If you want to see the evidence supporting our summary please read the full report.

Is the service safe?

There were no Deprivation of Liberty Safeguards in place for any people using the service at the time of the inspection. Relevant staff had been trained to understand when an application should be made, and in how to submit one. This meant that people were protected from the risks of having their freedom restricted unnecessarily.

Allegations of abuse were not responded to appropriately, and so people using the service were not always safeguarded against the risk of abuse. We have asked the provider to tell us what they are going to do to meet the requirements of the law in relation to safeguarding people from abuse.

The premises were generally clean. Monitoring of health and safety within the home was not always consistent, and health and safety risk assessments were not always regularly reviewed although the premises were overall safe and suitable.

There were sufficient numbers of suitably qualified staff employed by the service to meet the needs of people using the service. We looked at staff recruitment and found this to be satisfactory.

Is the service effective?

People’s health and care needs were assessed, but information in care plans and risk assessments was not always accurate or regularly reviewed. People’s personal records such as care plans and risk assessments were not held securely. We have asked the provider to tell us what they are going to do to meet the requirements of the law in relation to keeping an accurate record of each person using the service, documents relating to the management of the care home, as well as keeping personal records securely.

Is the service caring?

Staff knew the needs of people using the service well. People commented that they liked the staff. We saw that people spent time interacting in a respectful way with people using the service.

Is the service responsive?

The manager had recently reviewed staff numbers in response to the changing needs of people using the service. This meant that the service was responsive to people’s needs. However, the provider did not always submit notifications to the commission as required by law.
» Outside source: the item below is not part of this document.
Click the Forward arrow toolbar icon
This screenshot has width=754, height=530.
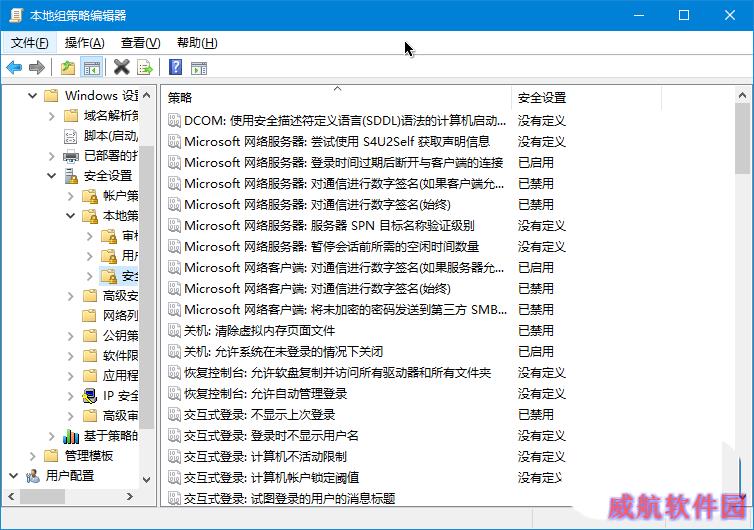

We have asked the provider to tell us what they are going to do to meet the requirements of the law in relation to notifying the commission of incidents of abuse, or allegations of abuse, in relation to people using the service.

Is the service well-led?

We looked at the training that the registered person had done and found that they kept their training up to date in order to manage the service.

The service worked well with other agencies, such as social services and local mental health teams, to make sure people received their care in a joined up way.

The manager monitored and assessed quality within the home in various ways, including seeking the views of people using the service, staff and family members.

Inspection carried out on 18 June 2013

During a routine inspection

People were able to tell us about their care and the support they received and we were able to see evidence that people were not treated as a group but had individual lifestyles within the home. For example, some people attended day centres, one person worked part time at a local restaurant, another preferred to spend time outside the home by visiting local shopping centres or parks.

Care records showed that people had had their needs assessed and their care planned taking into account their past experiences, life history, likes and dislikes. Appropriate agencies, such as health services and social services were involved in the care planning process and regular reviews of care were seen to have taken place. We found that staff and managers were aware of local safeguarding procedures and of the role of social services and health authorities.

The provider had an effective system to regularly assess and monitor the quality of service that people received and had an effective system in place to identify, assess and manage risks to the health, safety and welfare of people who use the service and others.

Inspection carried out on 17 September 2012

During a routine inspection

People told us that they were happy living at Acorn Lodge and that the staff were friendly. Some people told us that they enjoyed the freedom to be independent and go to places alone. Others told us that they felt safe and that they felt staff would help them if they had any problems.